I don't think anyone has been saying that you wouldn't use any of the setting.
But using a setting doesn't mean using all the lore. A setting is, first and foremost (to me at least) a set of maps, proper names, some basic background/history, and the themes that are established by all that.
But does it mean the same thing to your players? If they have familiarity with the setting, are you going to have problems where their expectations and yours don't match up. You see a cool proper name and weave things around it's basic idea, and player X knows about that proper name and it's 80% overlap since you started with the basics but you wipes out this whole section over here that changed how people look at him, and you don't understand why the character treats this NPC like he's a villain.
A setting is also a shorthand for getting player familiarity. Let me use a smaller example. If I say "we're using the Norse mythos" there is a whole boatload of knowledge and interconnections that the players automatically grok. If I say "we're using my homebrew mythos" I need to introduce it from scratch. If I say "we're using the Norse mythos", but Thor is a coward, Freya is they real power behind the throne, Odin is humble, Loki virtuous and there are no Giants - at that point you need to erase more than you gain by reusing something existing.

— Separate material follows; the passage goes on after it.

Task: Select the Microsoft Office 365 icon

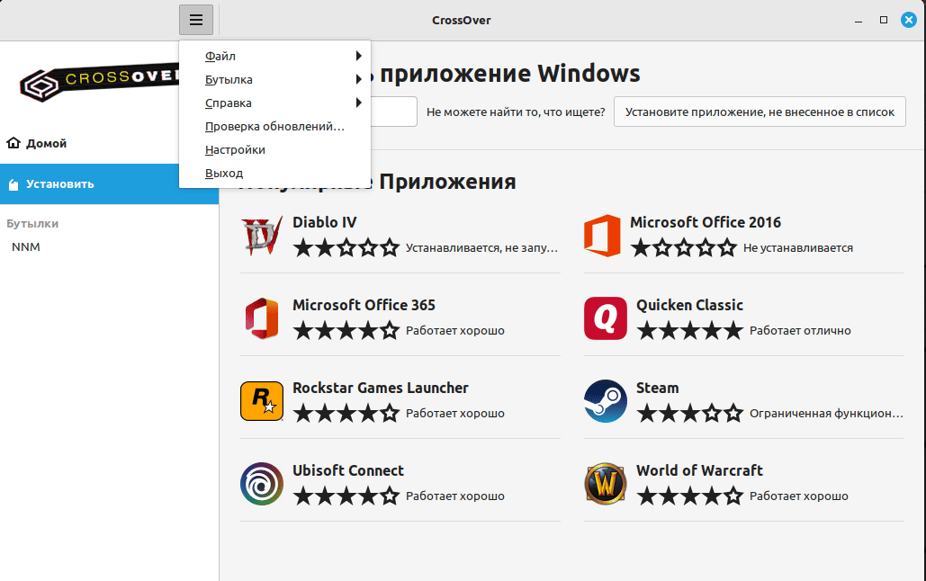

What you are describing about using bits and pieces of a setting sounds like a movie "based on a book". If no one knows the book you've got a bit of work done, but you've got to introduce everything like it's a complete homebrew without the benefit of using a setting the players already know. On the flip side, if some players do know the setting it's like people who have read the book and are wondering why this subplot is gone, those side characters have been merged, and that main character has been changed. In that case the familiarity works against you.
"So it's Eberron, but the last war didn't happen (""um, I don't knwo where warforged come from"), Cyre is still the Mourneland but now it's inhabited by dragons. Oh, dragons are standard D&D dragons, that whole giant/dragon thing in the deep past was wonky. I've kept eight of the dragonmarked houses, but with changes, and introduced two new ones. There are no lighting rail or airships. And I want the Silver Flame to be pure so ignore the lycanthrope purge and any other oddities. I don't know if I'm using the Lords of Dust."
(And that's only if you could articulate everything you didn't use to the players.)
I don't mind pilliaging settings for ideas and such. But at that point I'm not using the setting, I'm mining a few things from it and filing off the serial numbers.